A supporter of Pulpit & Pen recently wrote in to us, “A few years ago when Russell Moore’s ERLC and his praetorian guards at SBCuck Voices (Miller, Barber, et al) were pretending that it was ‘godly’ to advocate for the building of a mosque in New Jersey in a community that didn’t want one, I remember thinking that after the Muslims set up shop here in the U.S., the next step will be for them to start blessing our once Christian communities to multiple calls to “prayer” on a daily basis, and we will not have a say in the matter.”
He continued…
“That Muslim caterwauling—which sounds like rabid cats being tortured—is nothing less than the worship of the father of lies. The devil has been taking over this country and Christianity from the inside for a very long time now, but we’ve come to the point where he’s openly boasting about it and laughing in our face.
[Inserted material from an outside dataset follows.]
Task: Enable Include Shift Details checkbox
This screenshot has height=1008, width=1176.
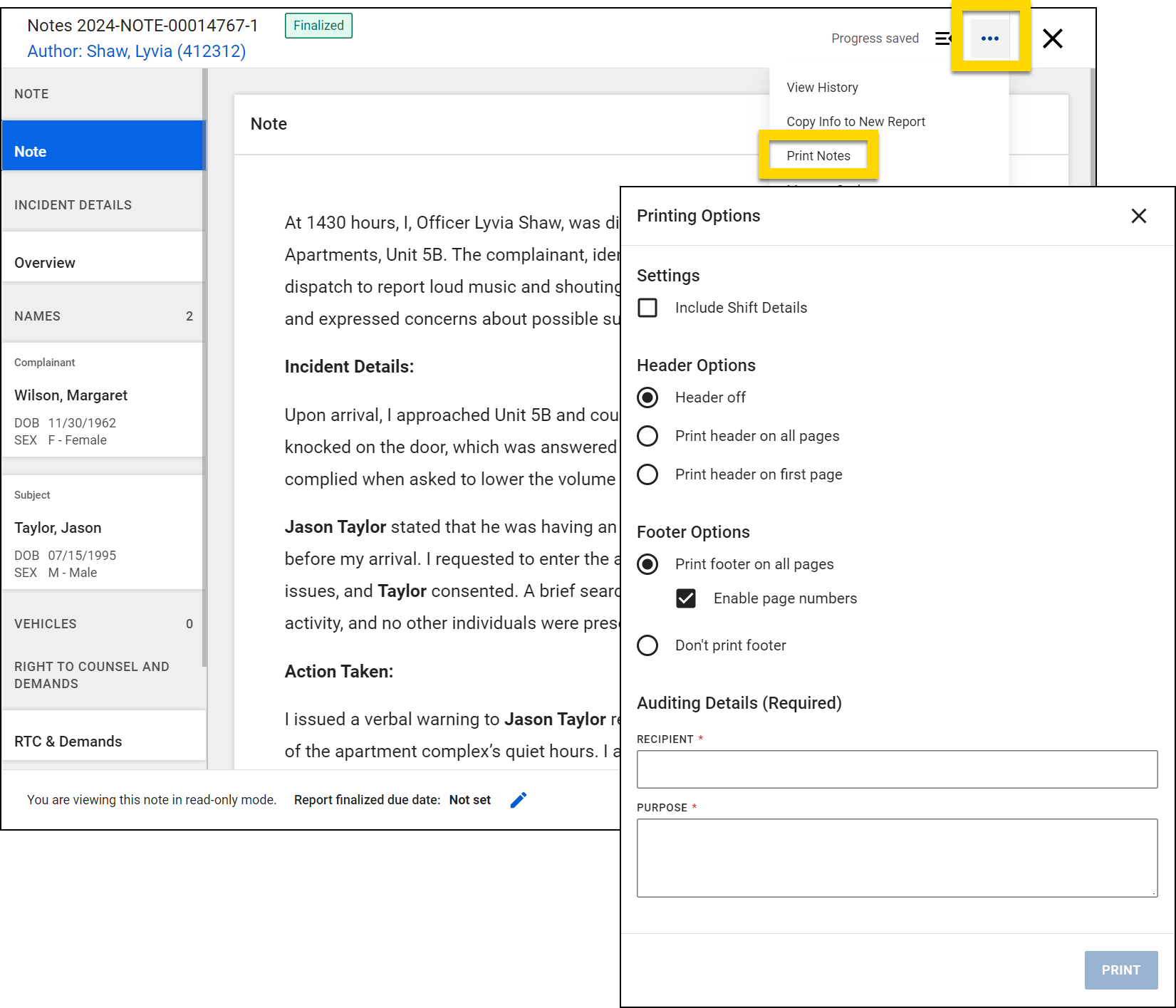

The only way the SBC can top itself now is to champion the building of a temple for a Baphomet cult in Anywhere, U.S.A. If Russell Moore were only capable of manual labor, he could even help them build the darn thing.”
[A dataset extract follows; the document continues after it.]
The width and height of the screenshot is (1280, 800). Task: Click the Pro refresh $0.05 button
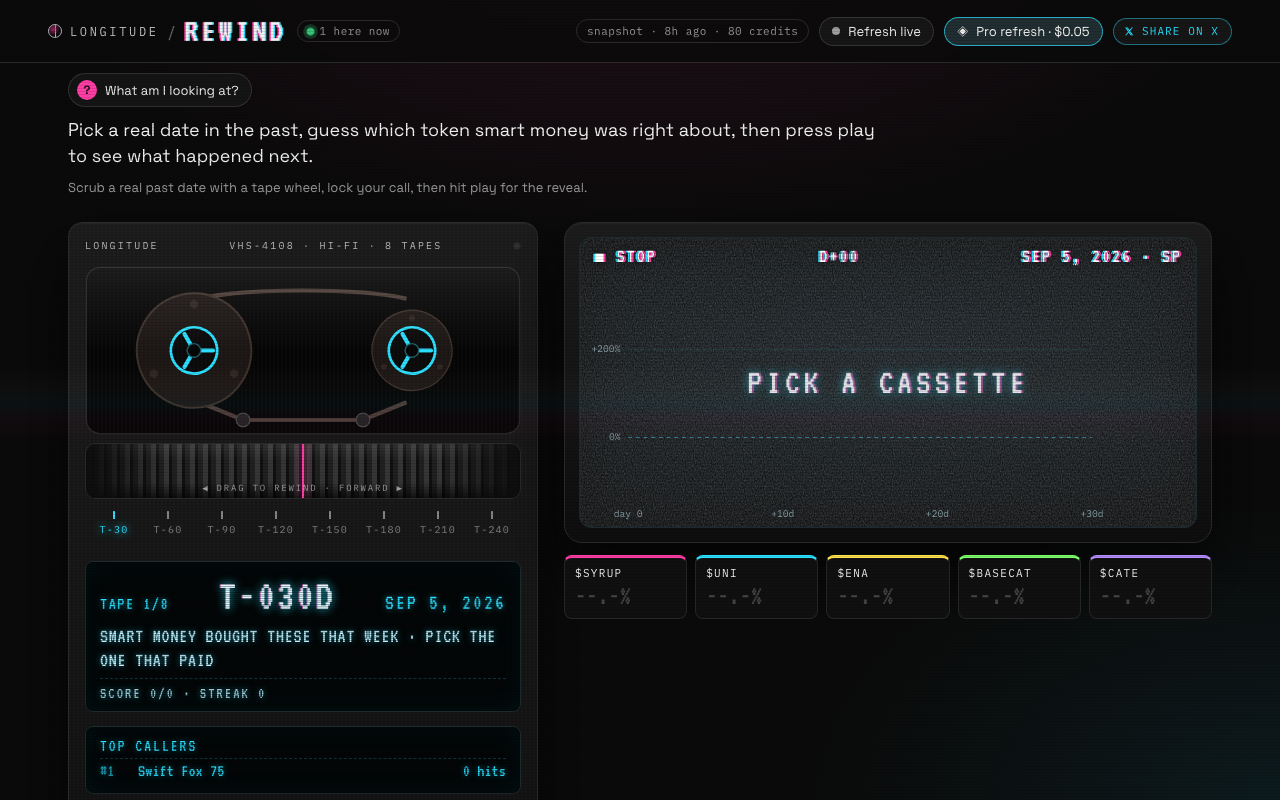(1023, 32)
The writer is astute. After Russell Moore and his army of research fellows at the Ethics and Religious Liberty Commission (ERLC) lobbied to get a Mosque built in the name of “religious liberty” (it had nothing to do with religious liberty), the Mosque was able to sue the New Jersey township and get the taxpayers to fund its construction.
Russell Moore still hasn’t been held accountable for using Southern Baptist resources to help a Mosque get built using taxpayer funds to do so, even though at least one IMB trustee resigned and some Southern Baptists pulled their funding.
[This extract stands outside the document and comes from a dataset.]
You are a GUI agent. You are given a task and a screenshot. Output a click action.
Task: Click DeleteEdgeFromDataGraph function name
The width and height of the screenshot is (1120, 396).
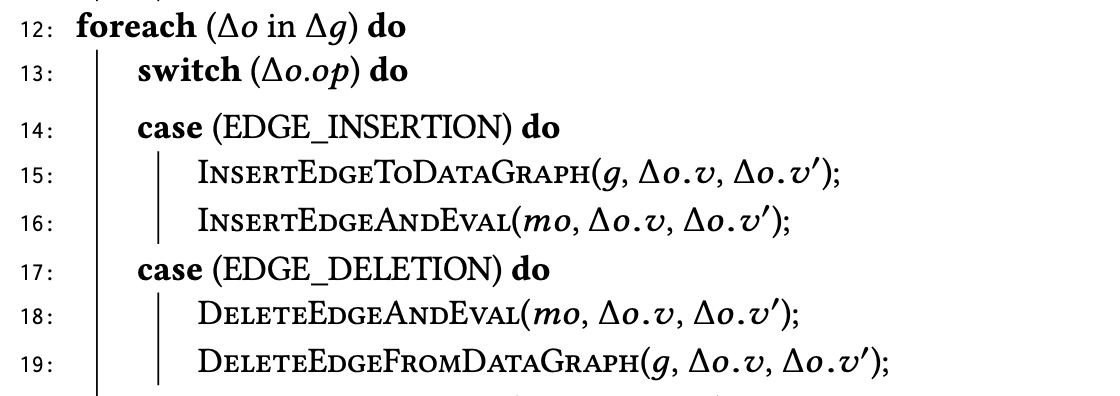pyautogui.click(x=419, y=362)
Now, the New Jersey township of Patterson will let the Muslim “call to prayer” be prayed over loudspeakers to the entire community.
The “caterwauling,” as the Pulpit & Pen supporter above called it, will be blasted between 6 AM and 10 PM in the city.
The first time I heard the Islamic Call to Prayer was when I woke up one morning in Baghdad to the screeching over the city loud-speakers. It was the most intuitively demonic-feeling, unsettling experience of my life. Demons were being worshipped over the speakers and served as a wake-up call to Iraqis to wake up and worship the devil.
Now it’s happening in New Jersey. Thanks, Russell Moore.